Ia menambahkan, dengan status barunya, DKJ tengah gencar mencari sumber pendapatan daerah. Sebelumnya, ketika masih menjadi ibu kota negara, pemerintah DKI Jakarta terbantu dengan kucuran anggaran melimpah dari pusat.

Namun, Trubus menyayangkan tidak adanya keterbukaan informasi publik terkait keputusan terbaru ini. Apalagi, Heru Budi Hartono yang hanya berstatus Pj Gubernur Jakarta, menurut Trubus sebaiknya tidak meneken keputusan tersebut.

“Kebijakan ini karena menyangkut banyak orang menengah ke bawah, harus ada partisipasi publik, ada semacam keterbukaan informasi publik,” ucap Trubus.

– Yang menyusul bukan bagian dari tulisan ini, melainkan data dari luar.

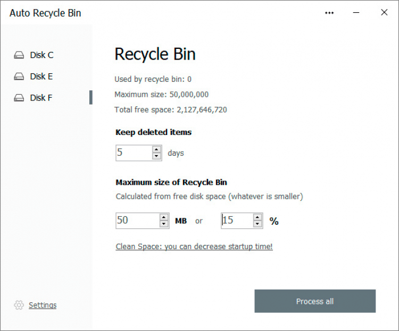Open the Settings link
This screenshot has height=331, width=399.
[x=43, y=305]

“Jakarta sekarang ini memang sedang cari cuan, tapi caranya engga seperti itu. Apalagi jabatan Pj segera berakhir, ini malah meninggalkan legacy buruk,” imbuhnya.

Kehilangan Pemasukan

Pembebasan PBB di Jakarta dengan NJOP di bawah Rp1 miliar dimulai dari era Joko Widodo saat menjabat Gubernur DKI Jakarta. Jokowi mengeluarkan aturan Pergub Nomor 84 Tahun 2013.

Di era Jokowi, kalangan tertentu seperti veteran, mantan gubernur, wakil gubernur, mantan presiden dan wakilnya serta purnawirawan TNI Polri mendapat keringan hingga 75 persen.

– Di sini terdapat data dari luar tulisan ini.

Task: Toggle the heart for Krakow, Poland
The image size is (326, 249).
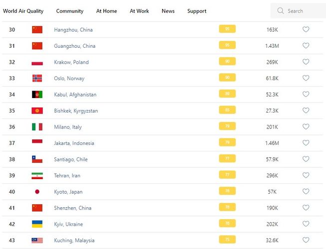Action: pyautogui.click(x=306, y=62)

Aturan ini berlanjut di masa Basuki Tjahaja Purnama atau Ahok pada 2016. Ahok membebaskan PBB bagi rumah dengan NJOP di bawah Rp1 miliar melalui Pergub Nomor 259 tahun 2015.

Kemudian pada masa Anies Baswedan kebijakannya diperluas dengan menggratiskan PBB rumah yang NJOP-nya di bawah Rp2 miliar. Pergub Nomor 23 Tahun 2022 menjadi dasar hukum kebijakan tersebut.

Sedangkan di bawah Pj Gubernur Heru Budi, penggratisan ini hanya berlaku untuk satu objek pajak bagi mereka yang memiliki lebih satu satu rumah.

Mantan Gubernur DKI Jakarta Anies Baswedan pernah berujar uang yang seharusnya dikeluarkan masyarakat untuk PBB bisa digunakan untuk kebutuhan sehari-hari. (VOI/Diah Ayu Wardani)

Pemerintah Jakarta kehilangan pemasukan cukup besar atas pembebasan PBB ini. Mengutip Tempo, hingga 2022 setidaknya ada 1,2 juta bangunan rumah warga yang NJOP-nya di bawah Rp2 miliar. Dengan demikian, 85 persen bangunan milik warga Jakarta tidak terkena PBB.

Dari pembebasan PBB pada 1,2 juta rumah ini pemasukan kas daerah berpotensi hilang Rp2,7 triliun per tahun.

Namun saat masih Namun, saat masih menjabat Gubernur DKI, Anies memandang hal ini bukan masalah.

Anies kala itu rela Pemprov DKI Jakarta kehilangan pendapatan Rp2,7 triliun dari pembebasan PBB ini lantaran bertahan di kantong masyarakat yang PBB-nya dibebaskan.

Sebab, menurut Anies, uang yang seharusnya dikeluarkan masyarakat untuk pembayaran PBB ini bisa digunakan untuk memenuhi kebutuhan sehari-hari mereka.

"Rp2,7 triliun nilai yang biasanya diterima oleh pemerintah tapi dengan kebijakan ini dana itu bertahan di masyarakat. Harapannya Rp2,7 triliun ini dipakai untuk menggerakkan perekonomian. Sehingga, lebih banyak yang bisa bekerja, lebih banyak yang bisa mendapatkan kesejahteraan yang lebih baik," jelas Anies pada Rabu, 17 Agustus 2022.